Top of Data for analysis

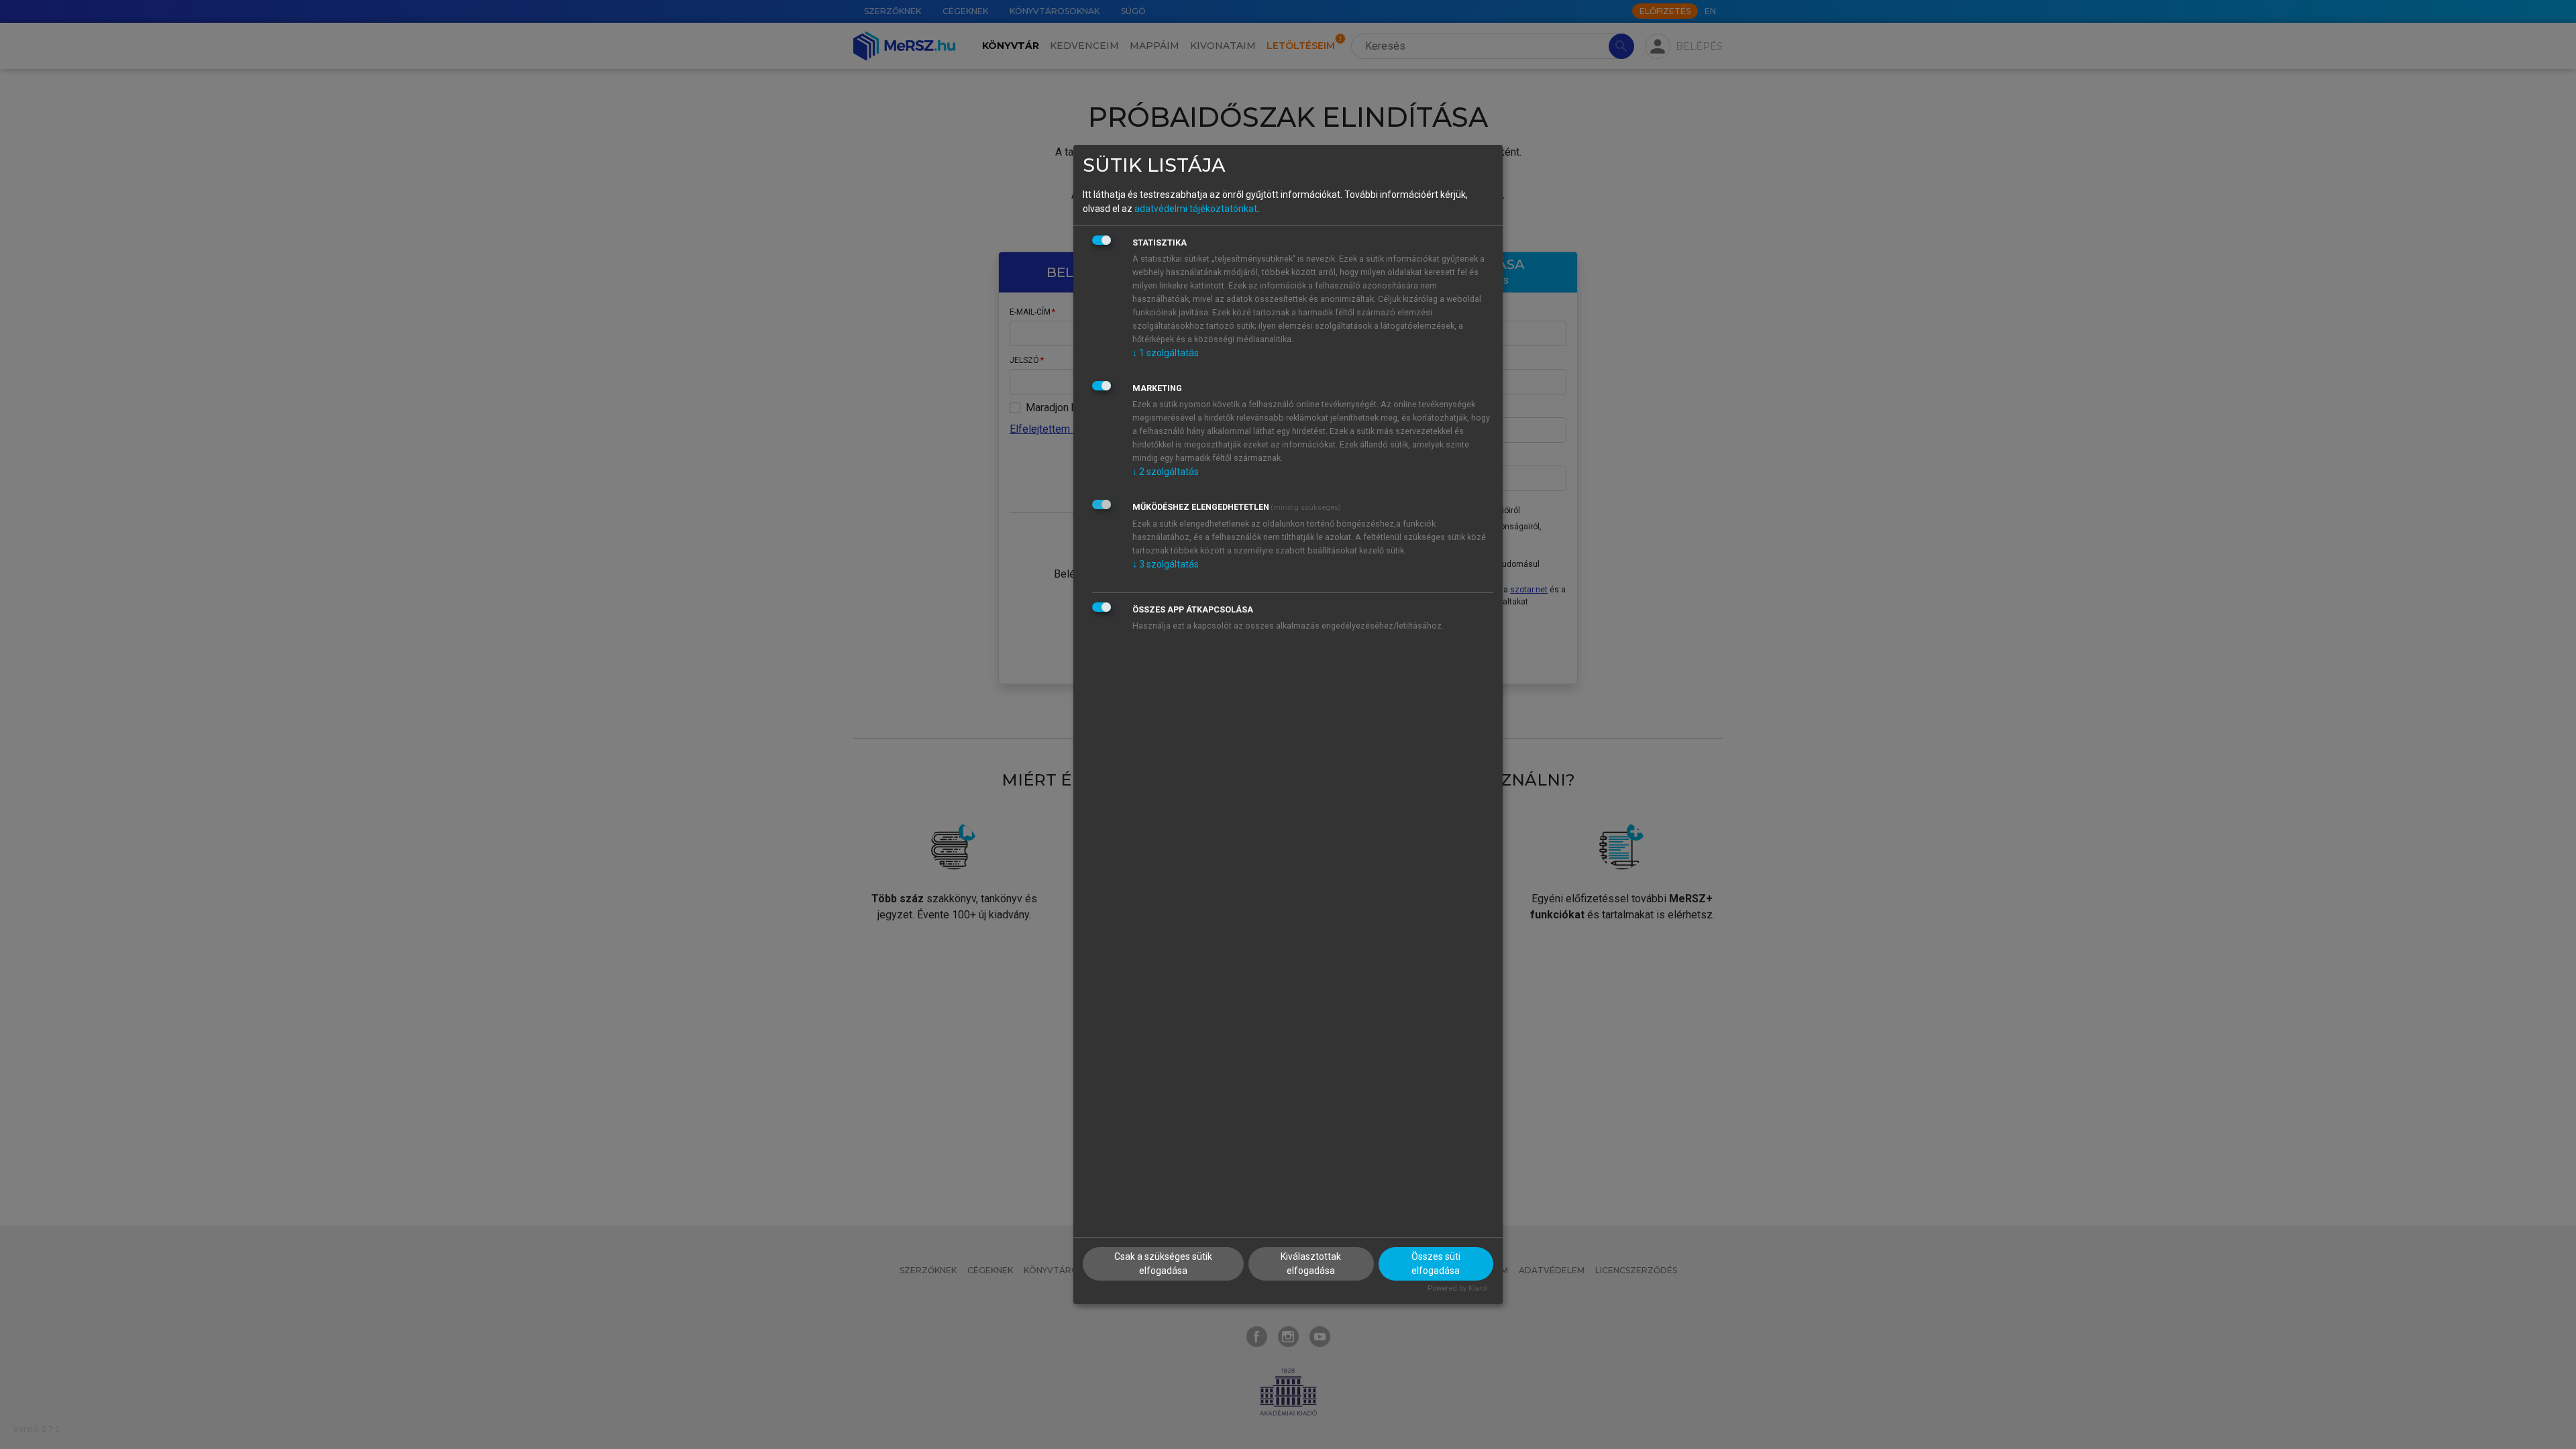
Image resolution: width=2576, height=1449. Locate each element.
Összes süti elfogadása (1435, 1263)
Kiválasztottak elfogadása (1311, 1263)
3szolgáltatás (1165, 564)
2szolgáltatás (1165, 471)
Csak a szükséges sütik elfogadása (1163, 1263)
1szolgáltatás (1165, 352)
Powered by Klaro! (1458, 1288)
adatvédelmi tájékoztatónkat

Bottom of Data for analysis

Your goal =>
Exactly the lines from the one containing "2szolgáltatás (1165, 471)" through the end of the records should be reproduced, and no others.

Your solution =>
2szolgáltatás (1165, 471)
Csak a szükséges sütik elfogadása (1163, 1263)
1szolgáltatás (1165, 352)
Powered by Klaro! (1458, 1288)
adatvédelmi tájékoztatónkat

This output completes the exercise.